EXCERPTED RECORDS Start Marker

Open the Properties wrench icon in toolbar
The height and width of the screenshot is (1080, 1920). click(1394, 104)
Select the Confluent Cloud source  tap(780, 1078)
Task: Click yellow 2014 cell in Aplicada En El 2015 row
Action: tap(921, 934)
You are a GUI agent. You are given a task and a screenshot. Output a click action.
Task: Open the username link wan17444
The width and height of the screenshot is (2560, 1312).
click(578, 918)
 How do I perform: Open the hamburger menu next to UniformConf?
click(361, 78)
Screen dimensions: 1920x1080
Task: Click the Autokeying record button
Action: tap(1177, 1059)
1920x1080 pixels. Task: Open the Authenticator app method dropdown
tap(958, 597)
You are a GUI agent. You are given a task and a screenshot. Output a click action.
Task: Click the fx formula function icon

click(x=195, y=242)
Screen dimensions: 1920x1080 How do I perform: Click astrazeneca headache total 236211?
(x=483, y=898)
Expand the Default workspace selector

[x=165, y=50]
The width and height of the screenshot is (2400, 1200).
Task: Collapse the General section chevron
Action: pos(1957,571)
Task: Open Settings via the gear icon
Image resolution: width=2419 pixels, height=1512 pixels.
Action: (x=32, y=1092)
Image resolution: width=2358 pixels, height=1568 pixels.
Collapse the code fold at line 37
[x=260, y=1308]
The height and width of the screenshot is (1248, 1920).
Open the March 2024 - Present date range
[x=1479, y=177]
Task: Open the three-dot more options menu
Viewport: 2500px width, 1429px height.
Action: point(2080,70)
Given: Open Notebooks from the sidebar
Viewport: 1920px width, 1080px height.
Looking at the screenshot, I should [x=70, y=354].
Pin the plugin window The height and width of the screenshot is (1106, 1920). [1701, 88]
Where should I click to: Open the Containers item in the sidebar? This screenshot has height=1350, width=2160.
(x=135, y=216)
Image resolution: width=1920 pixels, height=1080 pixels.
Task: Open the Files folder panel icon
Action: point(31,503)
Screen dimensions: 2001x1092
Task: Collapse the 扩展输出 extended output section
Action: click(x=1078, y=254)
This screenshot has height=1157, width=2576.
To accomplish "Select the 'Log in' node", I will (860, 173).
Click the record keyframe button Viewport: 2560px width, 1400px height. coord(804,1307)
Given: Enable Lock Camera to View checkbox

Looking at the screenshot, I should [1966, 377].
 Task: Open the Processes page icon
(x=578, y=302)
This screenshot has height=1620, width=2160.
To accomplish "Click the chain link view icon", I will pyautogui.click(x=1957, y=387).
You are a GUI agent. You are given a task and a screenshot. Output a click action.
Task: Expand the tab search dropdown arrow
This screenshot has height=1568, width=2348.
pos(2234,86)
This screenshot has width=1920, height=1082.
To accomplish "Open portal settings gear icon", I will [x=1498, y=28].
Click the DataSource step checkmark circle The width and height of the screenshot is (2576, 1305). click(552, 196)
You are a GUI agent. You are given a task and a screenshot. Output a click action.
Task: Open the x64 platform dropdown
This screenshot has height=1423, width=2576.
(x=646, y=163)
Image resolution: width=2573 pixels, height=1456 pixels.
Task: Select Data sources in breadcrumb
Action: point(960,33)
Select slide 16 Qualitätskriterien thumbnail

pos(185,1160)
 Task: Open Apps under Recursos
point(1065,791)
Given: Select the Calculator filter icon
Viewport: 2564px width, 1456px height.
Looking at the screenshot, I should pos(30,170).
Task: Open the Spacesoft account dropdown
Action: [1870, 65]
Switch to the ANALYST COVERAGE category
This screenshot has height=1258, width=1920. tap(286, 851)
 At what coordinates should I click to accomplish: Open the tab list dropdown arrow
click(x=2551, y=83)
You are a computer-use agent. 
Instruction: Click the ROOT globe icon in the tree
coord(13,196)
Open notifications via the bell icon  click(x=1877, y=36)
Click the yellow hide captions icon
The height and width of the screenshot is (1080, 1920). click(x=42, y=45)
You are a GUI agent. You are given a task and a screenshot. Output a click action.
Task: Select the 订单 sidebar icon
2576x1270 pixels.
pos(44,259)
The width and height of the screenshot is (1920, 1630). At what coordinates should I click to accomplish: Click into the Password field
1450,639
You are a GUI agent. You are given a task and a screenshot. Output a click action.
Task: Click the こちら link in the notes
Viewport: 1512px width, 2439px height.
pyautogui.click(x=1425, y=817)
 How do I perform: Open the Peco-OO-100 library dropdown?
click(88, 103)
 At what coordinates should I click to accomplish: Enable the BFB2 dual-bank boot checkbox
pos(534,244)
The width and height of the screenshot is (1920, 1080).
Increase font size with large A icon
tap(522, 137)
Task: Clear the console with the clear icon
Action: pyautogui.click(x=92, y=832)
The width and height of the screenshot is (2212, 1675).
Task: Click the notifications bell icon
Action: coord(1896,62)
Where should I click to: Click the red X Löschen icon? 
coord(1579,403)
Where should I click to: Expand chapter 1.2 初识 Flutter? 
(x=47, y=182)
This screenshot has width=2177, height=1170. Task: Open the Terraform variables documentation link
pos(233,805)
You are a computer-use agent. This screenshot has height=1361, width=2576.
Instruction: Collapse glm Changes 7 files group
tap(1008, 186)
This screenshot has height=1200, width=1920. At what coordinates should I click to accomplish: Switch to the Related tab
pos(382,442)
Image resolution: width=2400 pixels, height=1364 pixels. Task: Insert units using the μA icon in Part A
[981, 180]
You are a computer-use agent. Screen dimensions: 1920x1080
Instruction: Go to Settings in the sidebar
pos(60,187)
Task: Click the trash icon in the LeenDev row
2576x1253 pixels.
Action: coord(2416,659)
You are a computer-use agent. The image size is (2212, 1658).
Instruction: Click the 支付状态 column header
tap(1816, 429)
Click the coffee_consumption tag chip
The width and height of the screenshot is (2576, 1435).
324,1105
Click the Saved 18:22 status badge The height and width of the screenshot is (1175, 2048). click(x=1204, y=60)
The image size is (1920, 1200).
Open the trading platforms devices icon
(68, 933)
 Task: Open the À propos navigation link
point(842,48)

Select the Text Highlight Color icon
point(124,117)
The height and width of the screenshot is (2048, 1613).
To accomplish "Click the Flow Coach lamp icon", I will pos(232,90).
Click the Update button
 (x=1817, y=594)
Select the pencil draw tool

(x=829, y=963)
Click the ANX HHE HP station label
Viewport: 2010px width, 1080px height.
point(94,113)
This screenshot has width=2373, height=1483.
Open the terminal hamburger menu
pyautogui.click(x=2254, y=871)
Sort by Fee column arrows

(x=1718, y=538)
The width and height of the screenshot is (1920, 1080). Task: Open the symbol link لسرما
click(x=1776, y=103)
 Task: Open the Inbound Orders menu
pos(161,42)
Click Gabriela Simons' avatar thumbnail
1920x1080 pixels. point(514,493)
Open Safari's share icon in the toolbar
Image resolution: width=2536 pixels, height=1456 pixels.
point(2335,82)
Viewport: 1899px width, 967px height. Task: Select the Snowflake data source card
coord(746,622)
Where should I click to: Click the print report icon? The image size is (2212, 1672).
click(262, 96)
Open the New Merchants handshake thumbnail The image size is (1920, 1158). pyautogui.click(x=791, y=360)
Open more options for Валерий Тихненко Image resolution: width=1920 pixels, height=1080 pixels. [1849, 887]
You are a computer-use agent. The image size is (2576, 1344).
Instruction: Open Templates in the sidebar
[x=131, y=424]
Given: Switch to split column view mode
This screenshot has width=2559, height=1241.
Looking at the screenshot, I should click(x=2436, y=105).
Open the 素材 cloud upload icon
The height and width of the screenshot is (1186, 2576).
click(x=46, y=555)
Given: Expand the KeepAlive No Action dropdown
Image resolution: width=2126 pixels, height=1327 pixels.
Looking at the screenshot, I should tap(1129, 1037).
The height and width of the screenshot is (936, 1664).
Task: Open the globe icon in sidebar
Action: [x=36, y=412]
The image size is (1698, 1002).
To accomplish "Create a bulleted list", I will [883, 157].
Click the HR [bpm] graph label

EXCERPTED RECORDS End Marker

EXERCISE PROMPT: Please give an exact copy of the lines above, beginning with the line containing "Image resolution: width=2358" and running through the line containing "Pin the plugin", and of no other lines.

OUTPUT:
Image resolution: width=2358 pixels, height=1568 pixels.
Collapse the code fold at line 37
[x=260, y=1308]
The height and width of the screenshot is (1248, 1920).
Open the March 2024 - Present date range
[x=1479, y=177]
Task: Open the three-dot more options menu
Viewport: 2500px width, 1429px height.
Action: point(2080,70)
Given: Open Notebooks from the sidebar
Viewport: 1920px width, 1080px height.
Looking at the screenshot, I should [x=70, y=354].
Pin the plugin window The height and width of the screenshot is (1106, 1920). [1701, 88]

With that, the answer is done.